In the records below, reproduce exactly the lines from the one containing "Image resolution: width=750" through the one containing "Click the cube icon beside 北方网通大区", both included, and omit the pictures.

--- GIVEN ENTRIES ---
------------------------------------

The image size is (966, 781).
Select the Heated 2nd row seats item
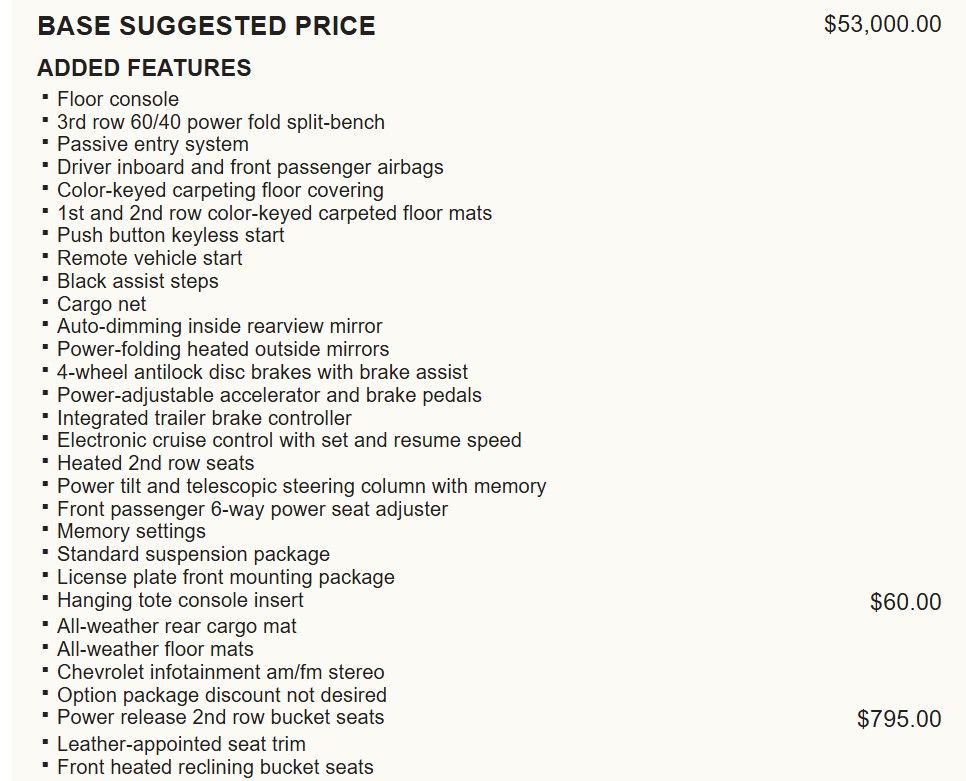(x=156, y=463)
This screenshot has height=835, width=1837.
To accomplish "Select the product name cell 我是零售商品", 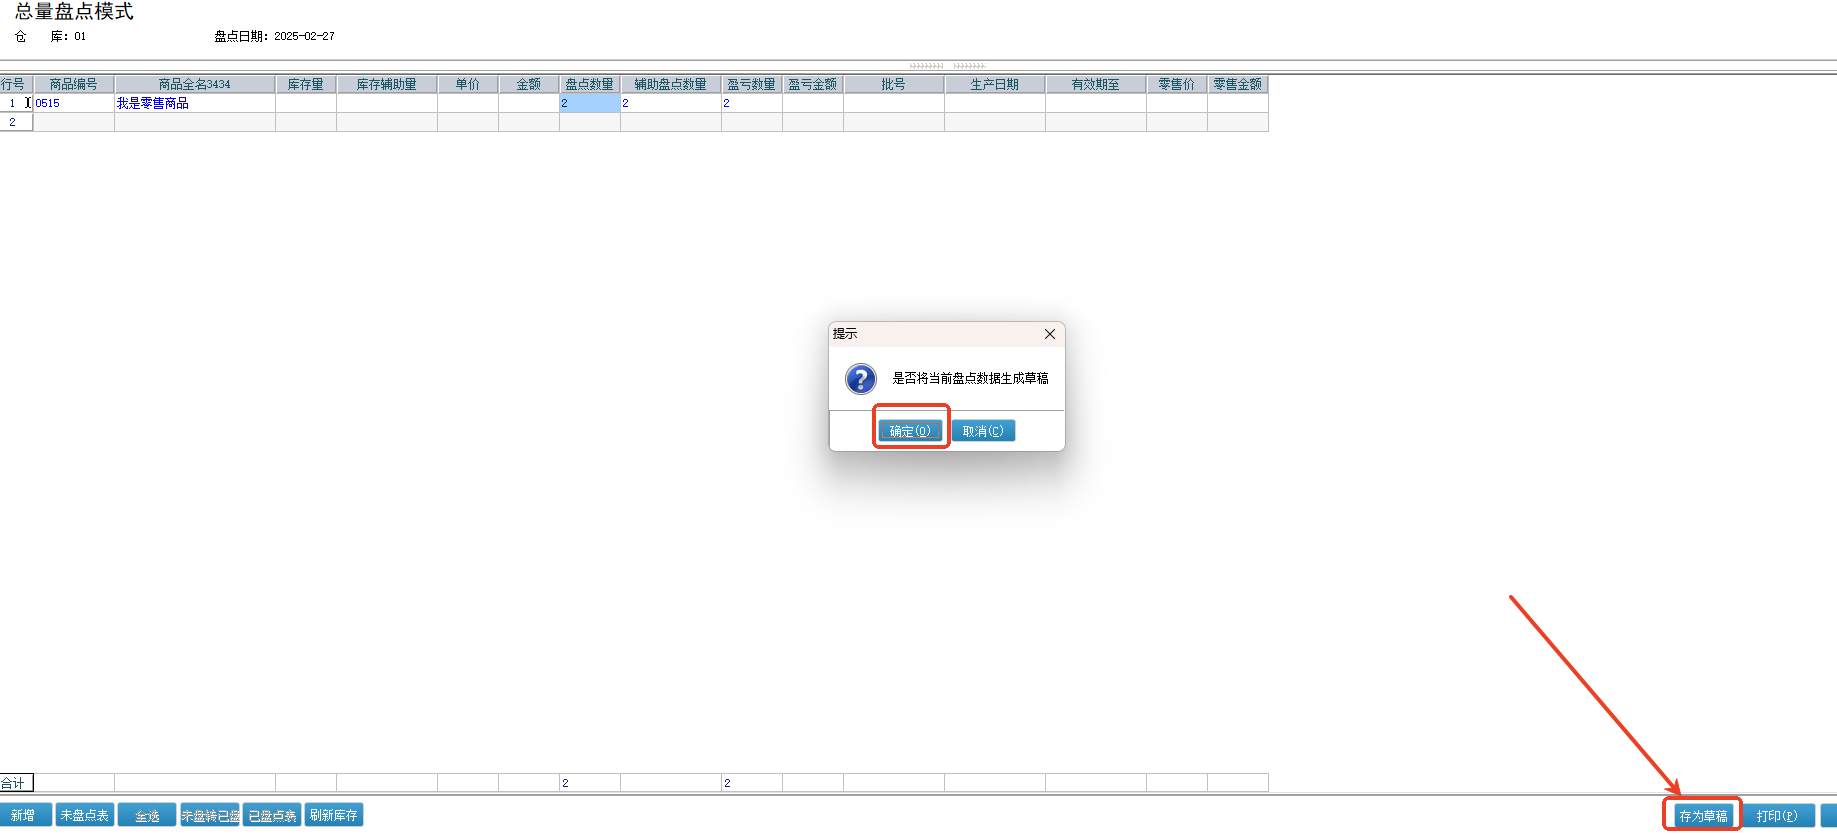I will 194,103.
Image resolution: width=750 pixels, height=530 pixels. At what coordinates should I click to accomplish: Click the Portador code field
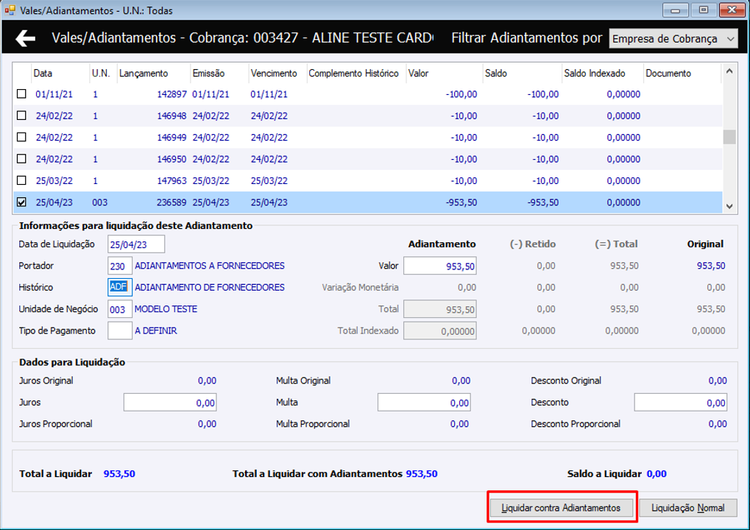[x=119, y=266]
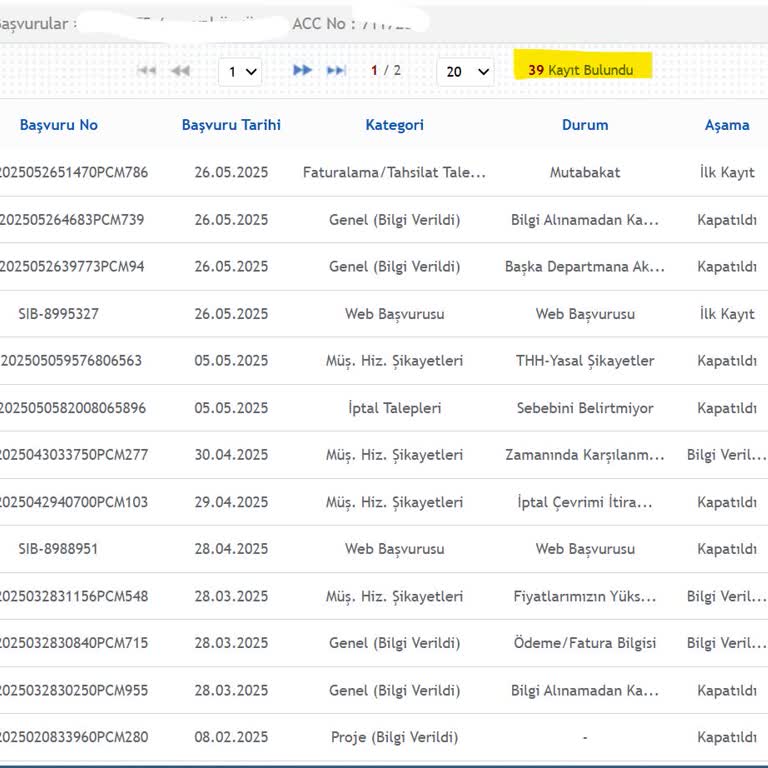Click the Proje (Bilgi Verildi) category cell
Screen dimensions: 768x768
394,737
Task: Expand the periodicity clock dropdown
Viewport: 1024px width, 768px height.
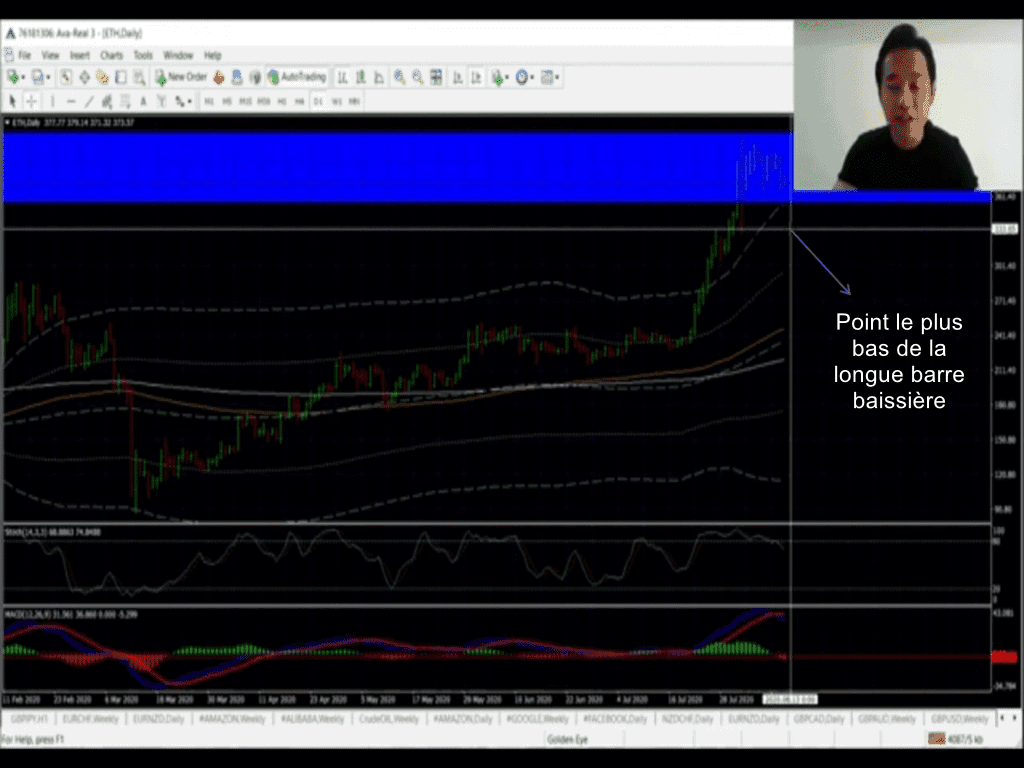Action: point(524,77)
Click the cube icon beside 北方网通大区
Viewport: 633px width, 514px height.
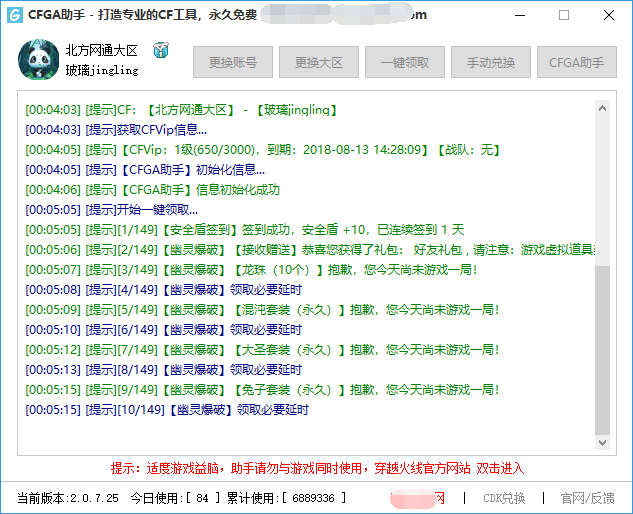[x=160, y=51]
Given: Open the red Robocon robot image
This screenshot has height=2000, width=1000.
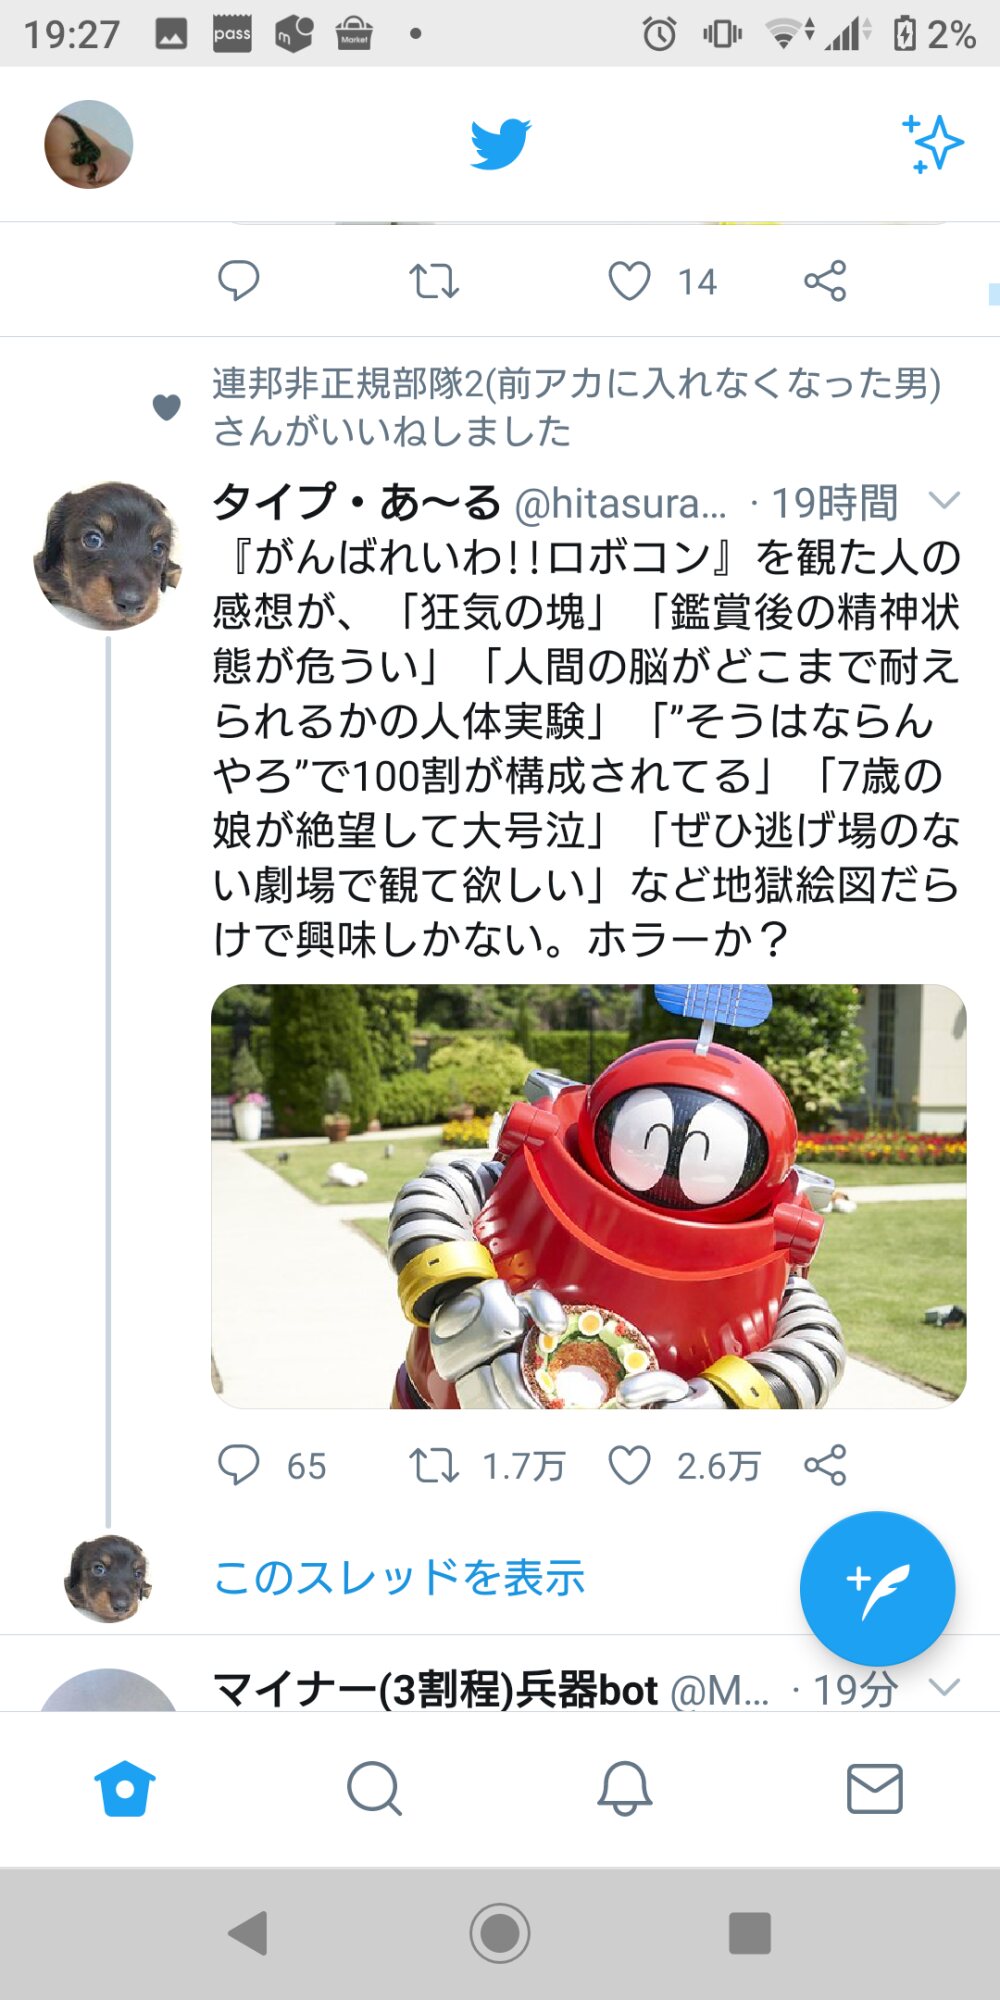Looking at the screenshot, I should coord(588,1196).
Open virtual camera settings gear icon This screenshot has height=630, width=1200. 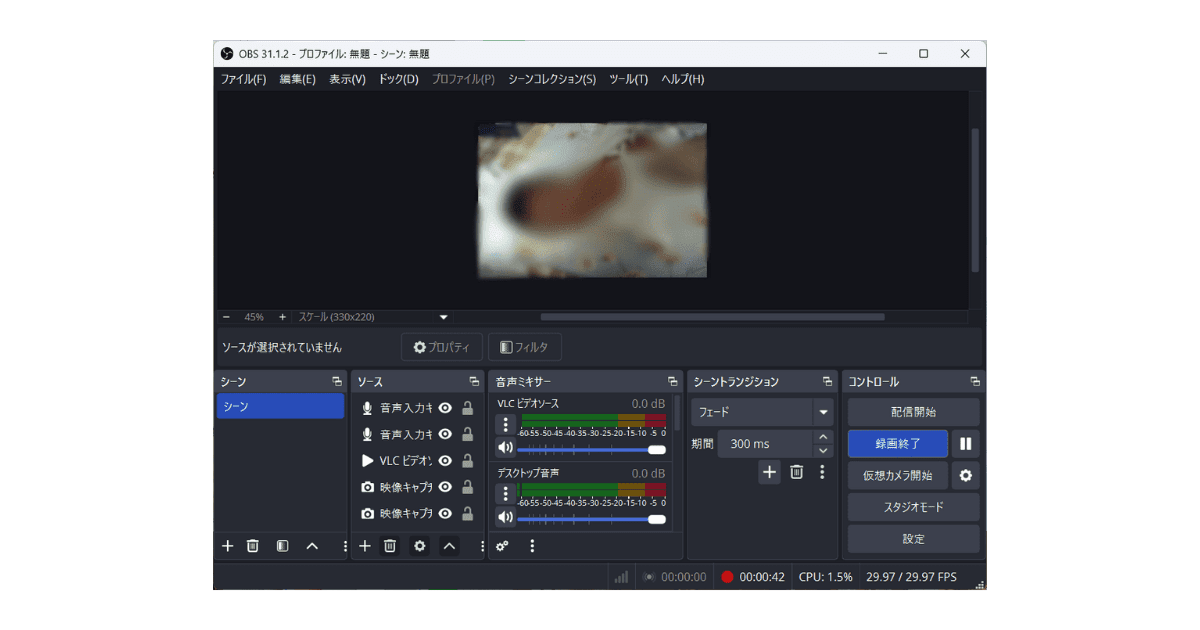click(966, 475)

------------------------------------

--- SOLUTION TO THE PROBLEM ---
Image resolution: width=750 pixels, height=530 pixels. At what coordinates should I click to accomplish: Click the Portador code field
[x=119, y=266]
Click the Proje (Bilgi Verildi) category cell
Screen dimensions: 768x768
394,737
Task: Expand the periodicity clock dropdown
Viewport: 1024px width, 768px height.
Action: point(524,77)
Click the cube icon beside 北方网通大区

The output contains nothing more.